You won €66m in EuroMillions? Here’s what it could get you

Why not visit space with 289 friends? There are worse ways to spend money

 

This big EuroMillions win - what could a person do with all that loot?

This week Pep Guardiola signed a three-year deal to manage Manchester City on a contract worth €20 million a year.

You could hijack the deal and pay him to spend three years teaching you how to do keepy-uppies in your garden. Maybe more realistically, he could coach your local Under-7s.

Alternatively, you could buy Leeds United and have enough to hire Steve Staunton as manager.

You could blow €65 million on a recently refurbished six-storey, six-bedroom swanky townhouse in London’s Mayfair - but a better bet might be a €34 million, seven-bedroom pad in New York’s trendy Tribeca.

The latter comes with bullet-proof windows, a Kevlar-lined safe room (you’ll need to be paranoid now that you’re loaded), Zen lights (obviously), a 550 gallon fish tank, an eight-person hot tub and a ginormous barbecue area.

Or just stay at home: when it went on the market a couple of years back, the 600-acre Lyons Demesne estate in Kildare, which had been home to Ryanair founder Tony Ryan, had a price tag of about €30 million.

Over the asking

The last sale fell through in 2014 - but who’s to say an offer of over the asking price might not go down well with the Ryan family.

You could follow in the footsteps (or vapour trails) of Denis O’Brien and splash out on a jet.

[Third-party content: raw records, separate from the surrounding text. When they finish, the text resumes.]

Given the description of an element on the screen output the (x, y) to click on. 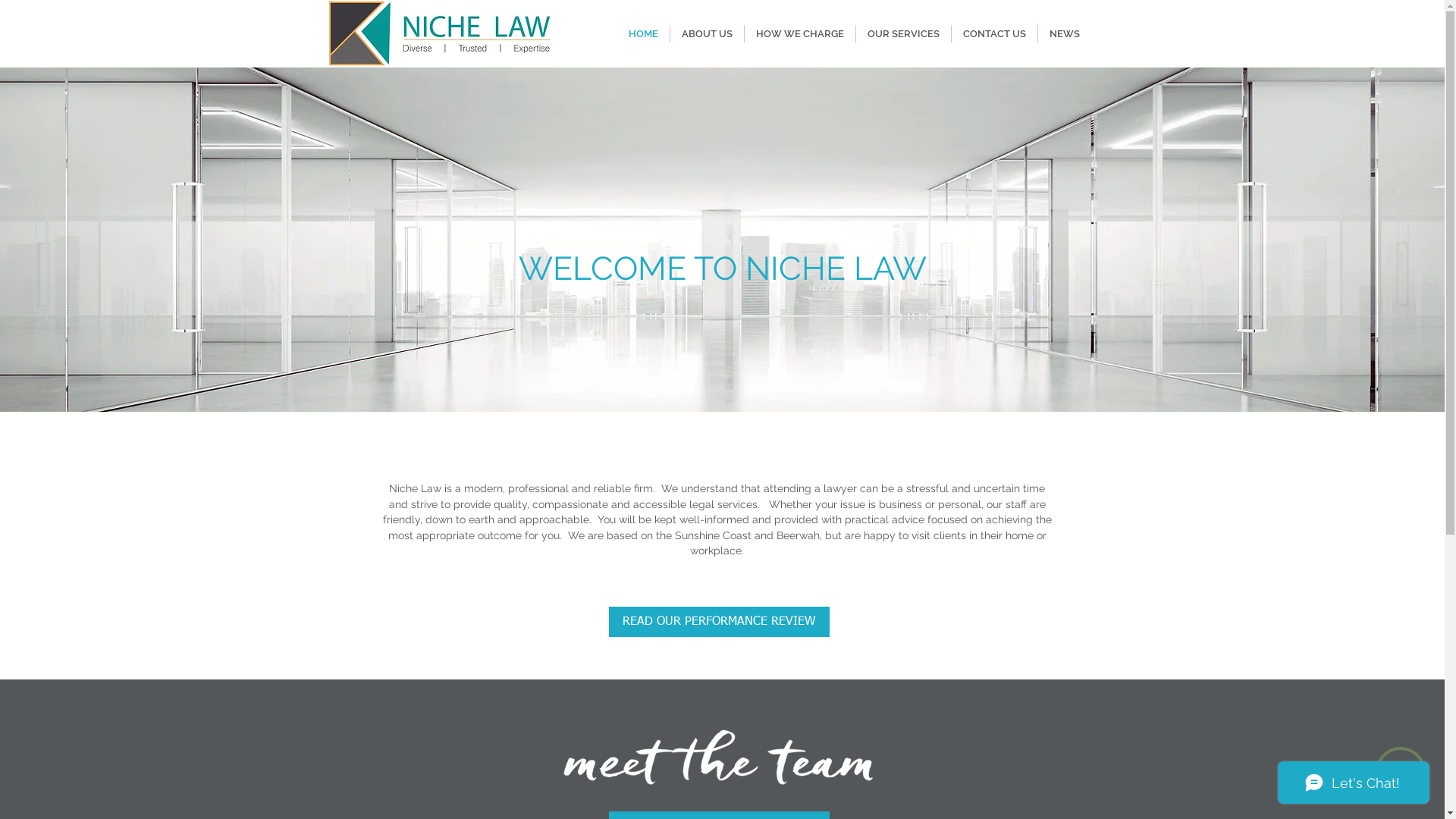
ABOUT US Element type: text (706, 33)
NEWS Element type: text (1063, 33)
HOME Element type: text (643, 33)
CONTACT US Element type: text (993, 33)
HOW WE CHARGE Element type: text (799, 33)
OUR SERVICES Element type: text (902, 33)
Given the description of an element on the screen output the (x, y) to click on. 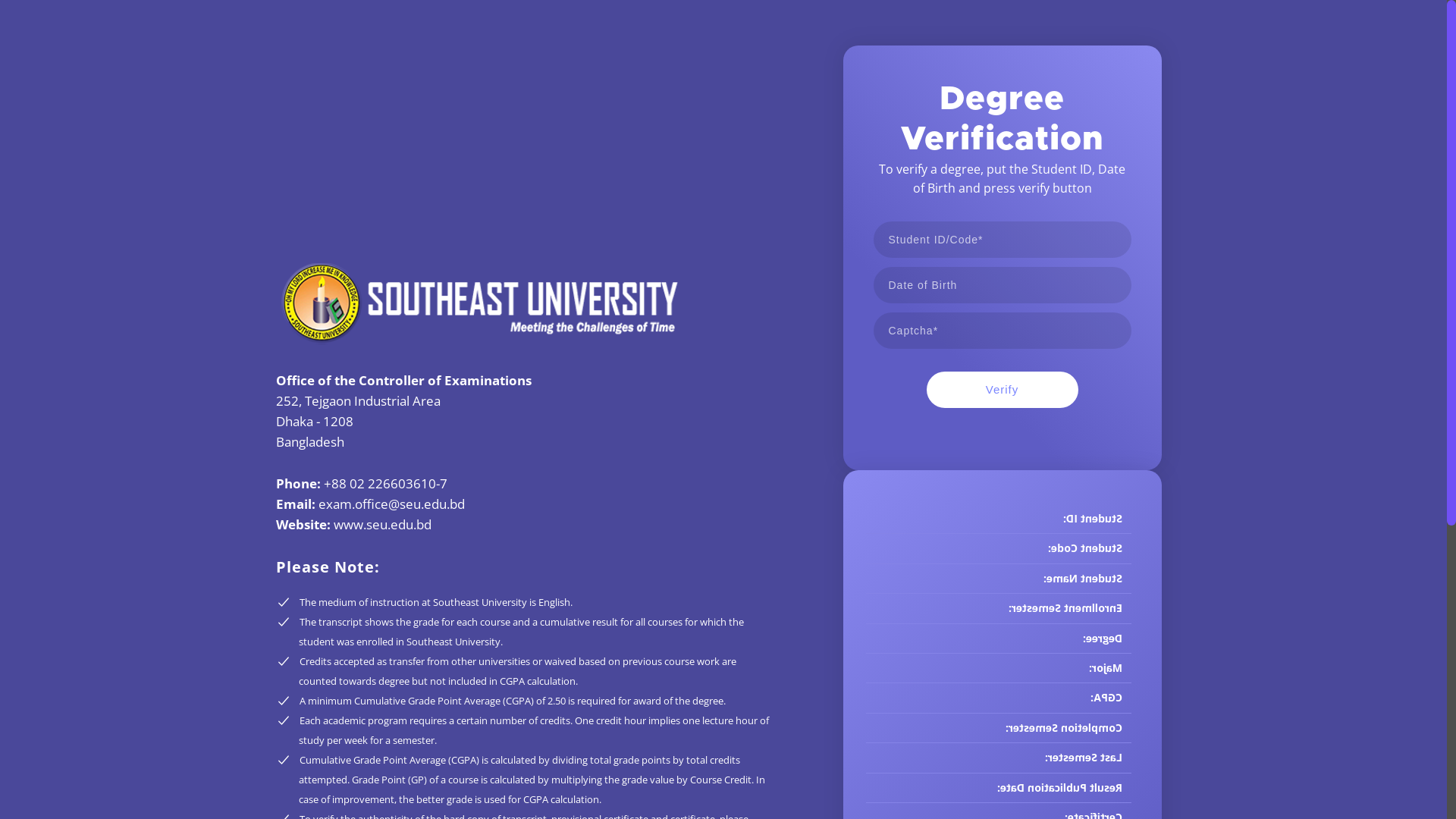
exam.office@seu.edu.bd Element type: text (391, 503)
Verify Element type: text (1002, 389)
+88 02 226603610-7 Element type: text (385, 483)
www.seu.edu.bd Element type: text (382, 524)
Given the description of an element on the screen output the (x, y) to click on. 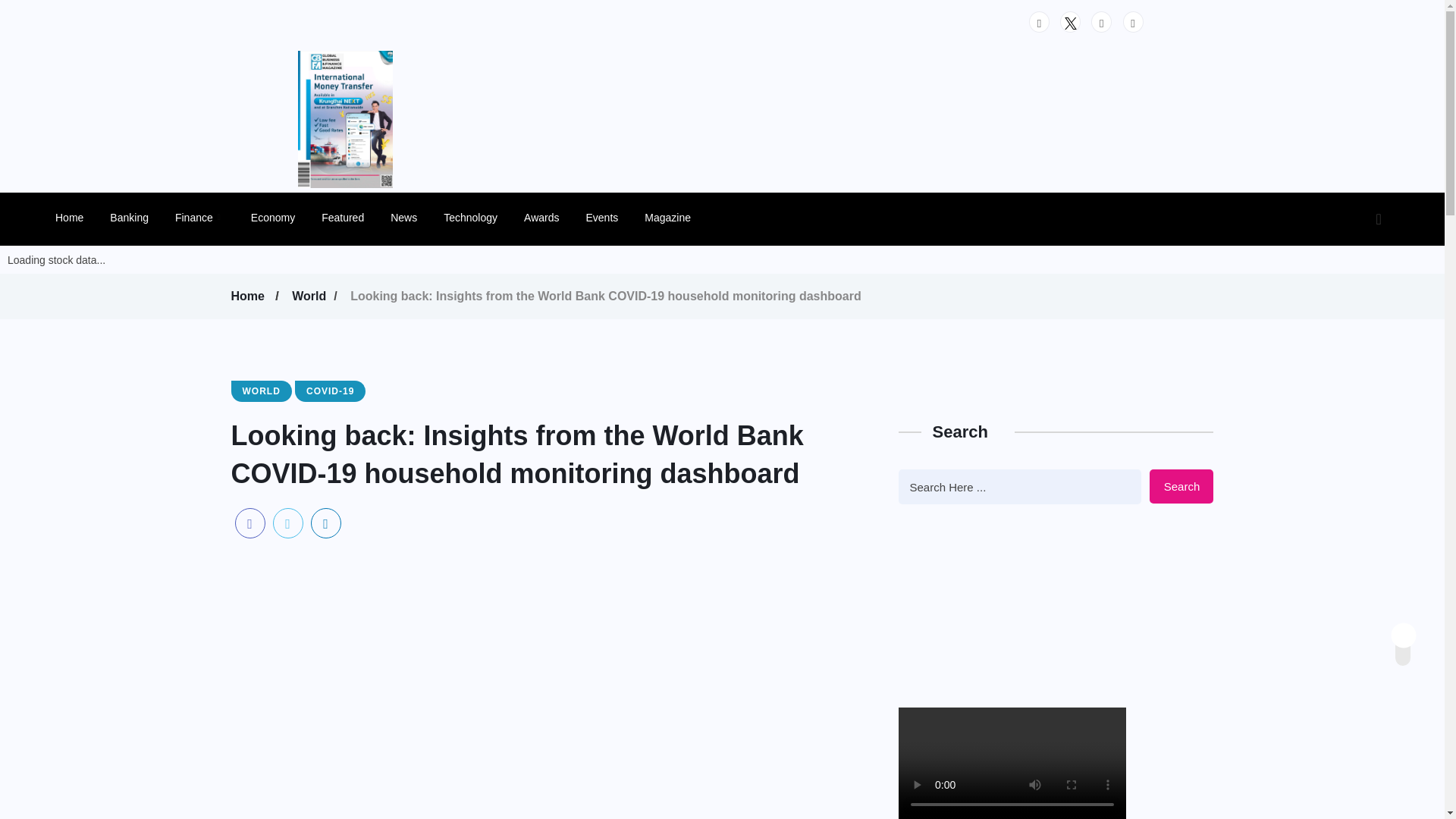
Banking (129, 216)
News (403, 216)
Economy (272, 216)
Home (249, 296)
Magazine (667, 216)
Events (600, 216)
Finance (199, 216)
Featured (342, 216)
on (1415, 631)
Technology (470, 216)
Given the description of an element on the screen output the (x, y) to click on. 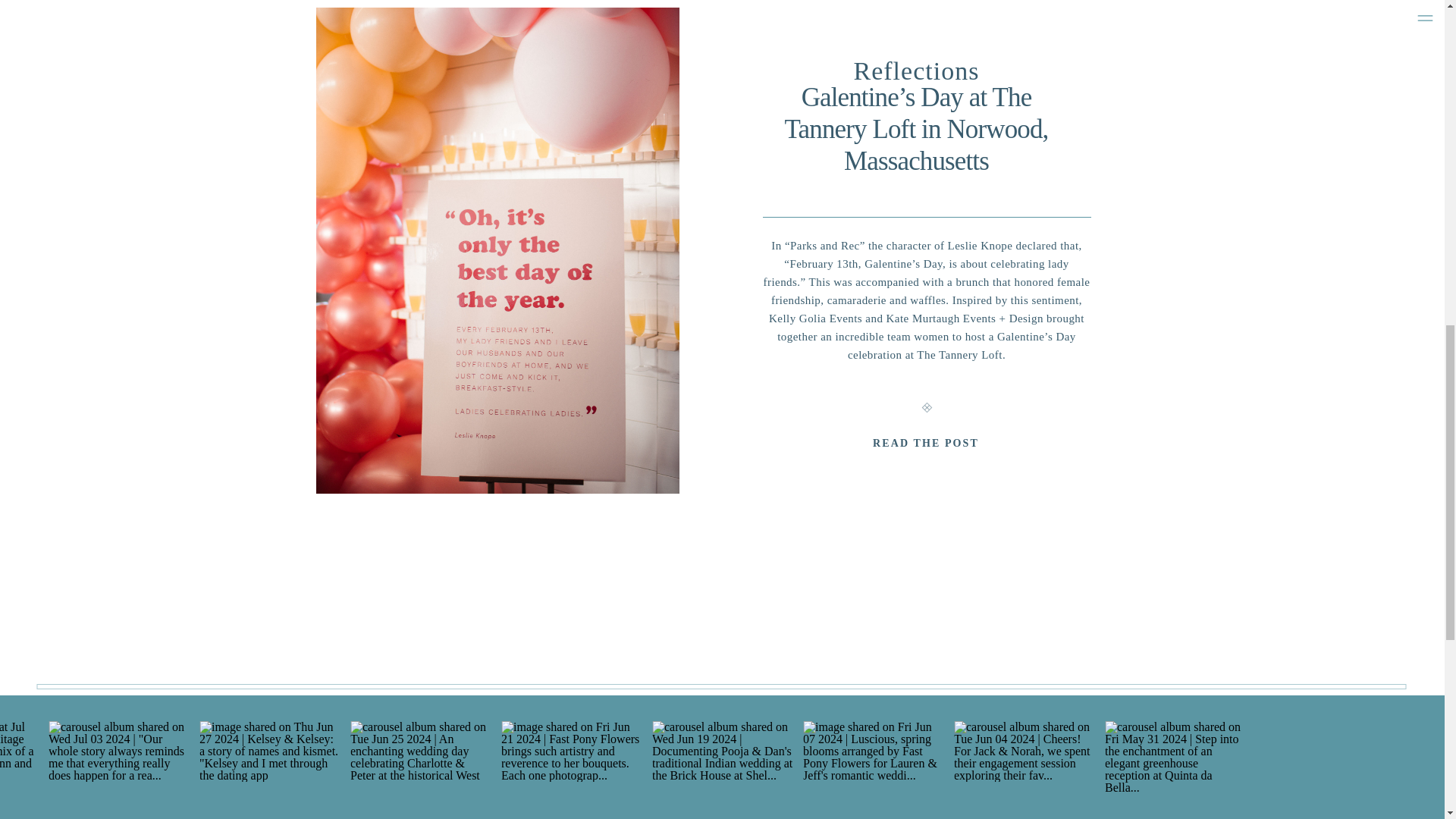
READ THE POST (926, 444)
Kelly Golia Events (814, 318)
The Tannery Loft (960, 354)
Reflections (915, 70)
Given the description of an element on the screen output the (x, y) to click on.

O’Brien took delivery of his new Gulfstream - the “jet that all billionaires want” - late last year. It’s the fastest, most luxurious business jet on the market and travels at over 660 miles an hour.

That’s fast, but nowhere near as fast as a trip into space.

Tickets for Richard Branson’s Virgin Galactic sell for $250,000 (€228,000), so you could take yourself and 289 close friends on a two-and-a-half hour journey 68 miles above the Earth to see what it’s like to vomit in zero gravity.

If you’re into cars, you might like the ridiculously named Ferrari LaFerrari. It costs €1.3 million, but less than 500 were made last year so you will have to join the queue.

Alternatively, you could look towards collectables. Last year a 25-car collection made up mostly of vintage Ferraris sold in Florida for €61 million.

Pablo Picasso

What about a nice piece of art? Last year, La Gommeuse and Buste de femme, both works by Pablo Picasso you have never heard of, fell within the budget. Or you could have gone for Vincent van Gogh’s L’Allée des Alyscamps. They all sold for just over €62 million each.

You might think your rich but Russian oligarchs will leave you in the ha’penny place. You wouldn’t even be able to afford a yacht of modest proportions. Roman Abramovich spent nearly €2 billion on his big boat after all.

You could, however, rent a yacht to see how the other 0.00000000000000001 per cent live. Bill Gates has been known to rent the Serene Yacht which costs about €1.5 million - a week.

On an entirely different tack, the cost of immunising children against life-threatening illnesses in poor countries has climbed dramatically in recent years and according to MSF, a vaccination package which cost $0.67 in 2001 cost over $30 in 2014.

It, and other charities, are campaigning for prices to fall - but even at their current rates, a EuroMillions winner could still afford to vaccinate more than 2 million children in impoverished countries and still have €6 million left over to play with.